“Be as a bird, perched on a frail branch that she feels bending beneath her; still, she sings away all the same, knowing she has wings.”Victor Hugo
“A forest bird never wants a cage.”Henrik Ibsen, ‘The Master Builder,’ Act 3
Life is a serious business. Serious enough that it sometimes needs to be taken more lightly than we think we can manage. Being confronted with a serious illness can be the moment when that challenge is laid down, and we find ourselves standing before a strange new world for which we are utterly unprepared.
The serious business of my first cancer diagnosis in 2020 found me living inside a cage of fear and physical weakness, dreadful fatigue and hospitalizations from the chemotherapy that I withstood for four months. I endured as best I could and found solace in bits and spurts. Then, there was a prolonged but ultimately full recovery for another six months.
I found my wings. And I found a full and rich life once again, and a calm and a resilience that I’d not known before. I found sturdy branches and new light and the freedom to fly wherever the Spirit and my spirit would lead me.
Then, at my one-year checkup, on January 10th, I got the surprise news that the non-Hodgkin lymphoma was back and as sturdy as ever and difficult to treat. The branch was suddenly more fragile again and I did not know what song to try to sing now.
I just knew that I did not want – nor intend – to return to that cage in which I had imprisoned myself before. I wanted the wings of my spirit to take me on a different journey this time.
#####
» **WHAT YOU ARE ASKED TO DO**: In the essay about facing cancer, on what date did the writer learn that the lymphoma had come back? Base your answer only on the essay above.

» **AVAILABLE DATA**:
#####
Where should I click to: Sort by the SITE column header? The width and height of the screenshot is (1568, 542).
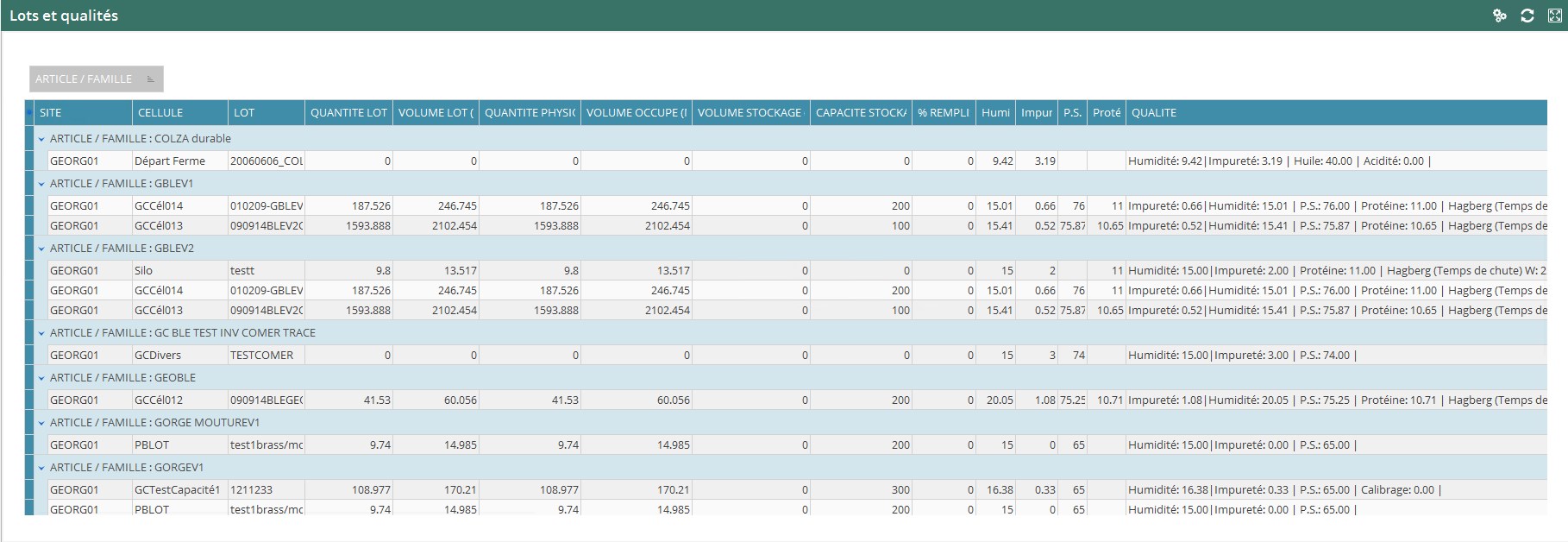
#####
» **EXERCISE RESULT**: January 10th, at the one-year checkup.